We then compared ctDNA-based response with PET/CT evaluations during primary treatment. At interim, only 1/6 PET/CT-positive patients relapsed (PPV 16.7%, 95% CI 0.4–64.1%), whereas 14/15 patients with a negative interim PET/CT achieved remission (NPV 93.3%, 95% CI 68.1–99.8%) (Fig. 2D). Among 27 MRD- patients at interim, 3 subsequently relapsed, resulting in a NPV of 88.9% (95% CI 70.8-97.6%). Concordance between PET/CT and MRD at interim was observed in 13/19 patients (68.4%, 95% CI 43.4–87.4%). Discordant results were predominantly represented by PET/CT-positive but MRD- patients (n = 5), of whom all but one remained relapse-free. At EOT, all 25 patients with available samples were MRD-, and apart from one patient, PET/CT and MRD were concordant. The discordant patient was PET/CT-positive but MRD- and received consolidative radiotherapy with no subsequent relapse.
We next compared the predictive value of ctDNA clearance at C1 with interim PET/CT response (Fig. 2D, Supplementary Fig. S9). Among patients with >1.5 log10-fold-reduction in ctDNA concentration who were PET-positive at interim (n = 5), none were refractory or experienced relapse. Despite the small cohort, MRD status at C1, with its high NPV, can therefore be a potential stratification biomarker, identifying PET-positive patients who might benefit from therapy de-escalation as shown in previous studies [6, 13,14,15].

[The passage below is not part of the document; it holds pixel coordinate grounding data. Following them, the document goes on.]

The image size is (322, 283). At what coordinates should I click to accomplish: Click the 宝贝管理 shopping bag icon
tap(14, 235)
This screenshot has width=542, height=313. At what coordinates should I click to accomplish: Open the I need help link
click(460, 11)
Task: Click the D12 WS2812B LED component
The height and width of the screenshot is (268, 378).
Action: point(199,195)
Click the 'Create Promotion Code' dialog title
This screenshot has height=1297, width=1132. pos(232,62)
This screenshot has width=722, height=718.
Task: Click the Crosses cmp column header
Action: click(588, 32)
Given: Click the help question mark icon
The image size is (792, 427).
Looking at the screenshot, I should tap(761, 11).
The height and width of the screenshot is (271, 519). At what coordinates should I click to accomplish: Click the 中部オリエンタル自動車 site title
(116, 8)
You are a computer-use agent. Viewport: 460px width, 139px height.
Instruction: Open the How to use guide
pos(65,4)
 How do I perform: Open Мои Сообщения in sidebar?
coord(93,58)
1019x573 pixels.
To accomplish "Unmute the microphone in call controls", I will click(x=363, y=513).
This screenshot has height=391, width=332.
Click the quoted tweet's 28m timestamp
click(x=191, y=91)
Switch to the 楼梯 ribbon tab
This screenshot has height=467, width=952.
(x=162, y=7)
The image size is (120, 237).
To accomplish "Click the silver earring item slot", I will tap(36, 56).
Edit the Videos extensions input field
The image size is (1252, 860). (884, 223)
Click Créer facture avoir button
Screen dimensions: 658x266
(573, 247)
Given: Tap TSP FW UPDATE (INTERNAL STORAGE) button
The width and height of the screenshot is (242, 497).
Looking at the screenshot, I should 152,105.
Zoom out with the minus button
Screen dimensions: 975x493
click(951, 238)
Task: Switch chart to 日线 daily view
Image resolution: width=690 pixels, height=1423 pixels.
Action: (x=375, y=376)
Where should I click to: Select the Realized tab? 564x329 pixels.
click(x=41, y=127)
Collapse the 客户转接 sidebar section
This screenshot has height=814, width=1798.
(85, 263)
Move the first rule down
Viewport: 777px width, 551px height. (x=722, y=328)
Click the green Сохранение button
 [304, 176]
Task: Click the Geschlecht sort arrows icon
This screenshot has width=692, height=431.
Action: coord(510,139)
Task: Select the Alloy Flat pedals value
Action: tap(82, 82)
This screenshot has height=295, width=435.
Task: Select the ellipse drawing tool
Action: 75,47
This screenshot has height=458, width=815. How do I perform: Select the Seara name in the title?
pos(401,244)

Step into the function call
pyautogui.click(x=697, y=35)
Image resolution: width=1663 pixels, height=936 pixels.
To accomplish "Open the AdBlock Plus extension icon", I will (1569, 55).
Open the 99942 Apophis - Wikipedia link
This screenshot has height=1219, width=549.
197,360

To conclude, our study presents the real-world performance of ctDNA-based MRD detection in a consecutive population-based HL cohort. We demonstrate that longitudinal ctDNA monitoring was feasible by both m-ddPCR and NGS-MRD, providing highly concordant MRD assessments across multiple timepoints. Importantly, we show that ctDNA MRD evaluation provides significant prognostic information during primary treatment, most pronounced already at C1, and has the potential to refine early risk stratification, thereby supporting the implementation of personalized therapy in HL. Given the modest cohort size, these findings warrant validation in larger prospective cohorts.